On trouve également dans la poésie de Sully Prudhomme des questions d’ordre moral et philosophique. Elles sont amenées dans les vers avec le même enthousiasme, le même engagement et parfois la même concision exacte et lumineuse que nous avons précédemment relevés. Les données immédiates de la conscience morale, le sentiment de dignité, le sentiment d’obligation envers l’humanité, les notions de justice et d’intéressement ont fréquemment hanté la pensée du poète et ont invinciblement attesté sa haute destinée.

Ainsi, ces quelques pages donneront une idée, très restreinte, de l’œuvre poétique de Sully Prudhomme.
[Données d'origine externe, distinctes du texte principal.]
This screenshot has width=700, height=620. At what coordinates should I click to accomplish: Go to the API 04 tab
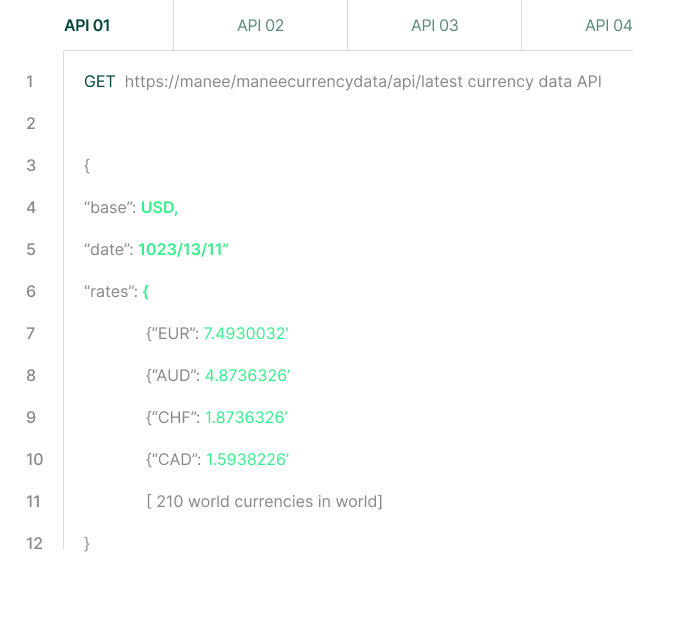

Comme nous avons pu le constater, c’est une œuvre de réflexion et de foi, d’une beauté austère, d’abord remarquablement ardente et ambitieuse, à ses débuts, puis particulièrement variée et harmonieuse, et finalement élégamment concise et serrée. Prudhomme, dans sa poésie, fait vibrer l’écho de toutes les grandes doctrines philosophiques et scientifiques de son siècle (positivisme, darwinisme, évolutionnisme…), de tout un système moral et de théorèmes sociaux. Il a donc su ouvrir une nouvelle voie dans la poésie française, en conciliant harmonieusement la poésie et la science.